A PEC da Blindagem, aprovada pela Câmara dos Deputados e em análise pelo Senado Federal, reacende o debate até que ponto o Parlamento legisla em nome da sociedade ou em defesa de si mesmo. A proposta escancara a disposição dos deputados em aprovar regras que ampliam sua própria proteção jurídica, recolocando as previsões legais para resguardar parlamentares de perseguições políticas no pós-ditadura, mas que, depois, foi alterado em 2001 para reequilibrar o papel dos poderes.
Desde 1988, deputados e senadores já dispunham de garantias especiais: julgamento pelo Supremo Tribunal Federal (STF), imunidade por opiniões e votos, e prisão apenas em flagrante de crime inafiançável, condicionada à decisão da própria Casa legislativa. Essas salvaguardas, fruto do receio de perseguições, foram ajustadas em 2001 pela Emenda Constitucional nº 35, que retirou a exigência de autorização prévia do Congresso para abertura de processos criminais, ainda que mantida a possibilidade de sustação do processo e do prazo da prescrição.

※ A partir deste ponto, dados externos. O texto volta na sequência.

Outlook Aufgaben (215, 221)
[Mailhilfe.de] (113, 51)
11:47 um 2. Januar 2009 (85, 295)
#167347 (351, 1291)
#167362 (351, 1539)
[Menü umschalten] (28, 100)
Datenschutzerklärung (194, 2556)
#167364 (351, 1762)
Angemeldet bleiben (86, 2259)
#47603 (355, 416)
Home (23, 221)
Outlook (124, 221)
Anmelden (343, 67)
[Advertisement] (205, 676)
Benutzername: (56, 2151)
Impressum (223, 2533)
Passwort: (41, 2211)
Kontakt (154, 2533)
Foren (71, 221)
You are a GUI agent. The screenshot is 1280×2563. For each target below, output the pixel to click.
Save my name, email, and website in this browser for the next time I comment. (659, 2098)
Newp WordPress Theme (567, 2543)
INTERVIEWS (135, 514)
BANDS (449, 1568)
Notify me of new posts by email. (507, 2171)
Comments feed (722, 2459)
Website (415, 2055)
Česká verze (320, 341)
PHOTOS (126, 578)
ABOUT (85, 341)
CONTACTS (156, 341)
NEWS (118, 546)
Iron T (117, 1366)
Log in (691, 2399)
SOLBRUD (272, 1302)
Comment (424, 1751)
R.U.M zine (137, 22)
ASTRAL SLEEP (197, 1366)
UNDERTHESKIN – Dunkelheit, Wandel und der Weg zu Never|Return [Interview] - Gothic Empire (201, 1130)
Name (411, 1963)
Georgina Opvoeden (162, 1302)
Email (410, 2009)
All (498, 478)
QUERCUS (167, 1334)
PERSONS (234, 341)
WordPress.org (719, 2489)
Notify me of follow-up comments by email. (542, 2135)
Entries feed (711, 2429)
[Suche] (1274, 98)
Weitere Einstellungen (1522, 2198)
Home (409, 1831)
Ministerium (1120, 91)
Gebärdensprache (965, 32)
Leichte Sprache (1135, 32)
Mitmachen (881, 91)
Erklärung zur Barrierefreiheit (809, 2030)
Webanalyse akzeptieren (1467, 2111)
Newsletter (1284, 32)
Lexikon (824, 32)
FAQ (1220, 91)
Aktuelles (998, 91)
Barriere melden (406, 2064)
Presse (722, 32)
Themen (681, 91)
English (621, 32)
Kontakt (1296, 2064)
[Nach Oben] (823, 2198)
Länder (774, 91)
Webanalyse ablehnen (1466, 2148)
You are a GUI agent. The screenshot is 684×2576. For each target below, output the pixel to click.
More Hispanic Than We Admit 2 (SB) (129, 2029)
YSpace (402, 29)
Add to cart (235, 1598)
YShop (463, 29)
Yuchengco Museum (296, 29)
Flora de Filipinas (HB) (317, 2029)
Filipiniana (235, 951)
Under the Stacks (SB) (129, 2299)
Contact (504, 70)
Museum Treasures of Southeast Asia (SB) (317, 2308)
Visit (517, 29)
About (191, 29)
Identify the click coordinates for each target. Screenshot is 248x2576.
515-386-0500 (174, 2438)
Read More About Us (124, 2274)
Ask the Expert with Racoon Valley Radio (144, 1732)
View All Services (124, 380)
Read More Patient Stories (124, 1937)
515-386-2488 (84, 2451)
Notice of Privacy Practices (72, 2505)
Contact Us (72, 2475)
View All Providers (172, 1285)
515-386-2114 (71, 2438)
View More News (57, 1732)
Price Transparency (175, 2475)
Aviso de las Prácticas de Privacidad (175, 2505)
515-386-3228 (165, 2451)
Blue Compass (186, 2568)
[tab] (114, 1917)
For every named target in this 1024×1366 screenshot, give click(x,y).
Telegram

O objetivo era claro: equilibrar poderes e dar maior autonomia ao Judiciário.
A PEC 3/2021, porém, caminha para um retrocesso judicial, criando uma casta de privilegiados e acima da lei, desvirtuando o princípio constitucional da igualdade perante a lei. Sob o argumento de reforçar prerrogativas parlamentares, o texto aprovado no dia 17.09 exige que a Casa respectiva autorize, por voto secreto e maioria absoluta, qualquer prisão ou processo contra seus membros. Além disso, amplia o foro privilegiado ao incluir presidentes nacionais de partidos políticos entre aqueles que devem ser julgados pelo STF.
O discurso oficial é o de proteger parlamentares de perseguições políticas e assegurar o livre exercício do mandato. Mas, na prática, a PEC consolida uma blindagem ampla, em momento de relação tensa entre Legislativo e Judiciário e em meio a denúncias de mau uso de verbas parlamentares. O foro privilegiado, que em sua origem buscava conter abusos, agora ressurge como mecanismo para conter investigações legítimas, inclusive relacionadas à corrupção.
Se a Emenda nº 35 de 2001 havia representado um passo no combate à impunidade, a PEC 3/2021 parece dar um salto para trás. Ao retirar a suspensão da prescrição durante o mandato, a proposta abre caminho para que processos se arrastem até a perda de prazo legal, enfraquecendo a responsabilização de parlamentares e a institucionalização da impunidade.
A PEC da Blindagem revela mais do que a disputa entre Legislativo e Judiciário: mostra um Parlamento preocupado em proteger a si mesmo, enquanto temas de interesse direto da população permanecem à margem. A pergunta que fica é inevitável: o Congresso legisla para o país ou para seus próprios membros? Se o sistema político se fecha em torno de uma blindagem, resta saber quem defenderá e lutará pelos interesses da população.